===== FRAGMENTO DE LECTURA =====
Tenía quince años la primera vez que te vi. La segunda vez había cumplido ya mis veintidós. Había una reunión en Adrogué y todos bailaban, salvo tú y yo que, sentadas en el diván, conversábamos. Me hablaste de tus hijos, de tu hogar, de la importancia del concepto familiar y me observabas como la futura mujer de tu hijo.
Pasaron unos meses; por una situación que no vale la pena mencionar, pasé tres días contigo en Adrogué y nos hicimos amigas para siempre, para toda la vida, más allá de la muerte que hoy nos separa.
Te quise, Quetén. Hoy, en esta máquina, con el temor a la hoja blanca vacía, con muchos conceptos que no sé cómo encadenar, deseo gritarlo, aullarlo al Cielo. Te quise y te quiero: fue un pacto de amor para toda la eternidad.
¡Cuántas cosas nos unen, cuántos recuerdos emergen! Adrogué, el caqui, vestido de fiesta en el otoño, alzándose con garbo y gran simetría, danzando sus hojas cantarinas al son del viento otoñal. Adrogué se hizo mío como la uña a la carne y dentro de ese ámbito reinabas tú, pequeñita, diminuta, deliciosamente. A fines de marzo solíamos sentarnos para contemplar ese árbol tan amado pasar pausadamente del verde seco de sus hojas de estío a los ocres y caobas del principiante otoño. A veces parecía vestido de dos estaciones diferentes. Los verdes luchaban por continuar siéndolo, mientras los tostados invadían su zona. Finalmente vencía la fresca estación y sumiso se inclinaba. En invierno, altivo y soberbio, resplandecía al sol, como vestido de fiesta.
===== MATERIAL RECOPILADO =====
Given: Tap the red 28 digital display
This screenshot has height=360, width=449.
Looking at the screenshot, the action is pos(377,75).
=====
Reproduce completo y sin ningún cambio el texto sobre Quetén y el caqui de Adrogué.

_SOLUCIÓN:_
Tenía quince años la primera vez que te vi. La segunda vez había cumplido ya mis veintidós. Había una reunión en Adrogué y todos bailaban, salvo tú y yo que, sentadas en el diván, conversábamos. Me hablaste de tus hijos, de tu hogar, de la importancia del concepto familiar y me observabas como la futura mujer de tu hijo.
Pasaron unos meses; por una situación que no vale la pena mencionar, pasé tres días contigo en Adrogué y nos hicimos amigas para siempre, para toda la vida, más allá de la muerte que hoy nos separa.
Te quise, Quetén. Hoy, en esta máquina, con el temor a la hoja blanca vacía, con muchos conceptos que no sé cómo encadenar, deseo gritarlo, aullarlo al Cielo. Te quise y te quiero: fue un pacto de amor para toda la eternidad.
¡Cuántas cosas nos unen, cuántos recuerdos emergen! Adrogué, el caqui, vestido de fiesta en el otoño, alzándose con garbo y gran simetría, danzando sus hojas cantarinas al son del viento otoñal. Adrogué se hizo mío como la uña a la carne y dentro de ese ámbito reinabas tú, pequeñita, diminuta, deliciosamente. A fines de marzo solíamos sentarnos para contemplar ese árbol tan amado pasar pausadamente del verde seco de sus hojas de estío a los ocres y caobas del principiante otoño. A veces parecía vestido de dos estaciones diferentes. Los verdes luchaban por continuar siéndolo, mientras los tostados invadían su zona. Finalmente vencía la fresca estación y sumiso se inclinaba. En invierno, altivo y soberbio, resplandecía al sol, como vestido de fiesta.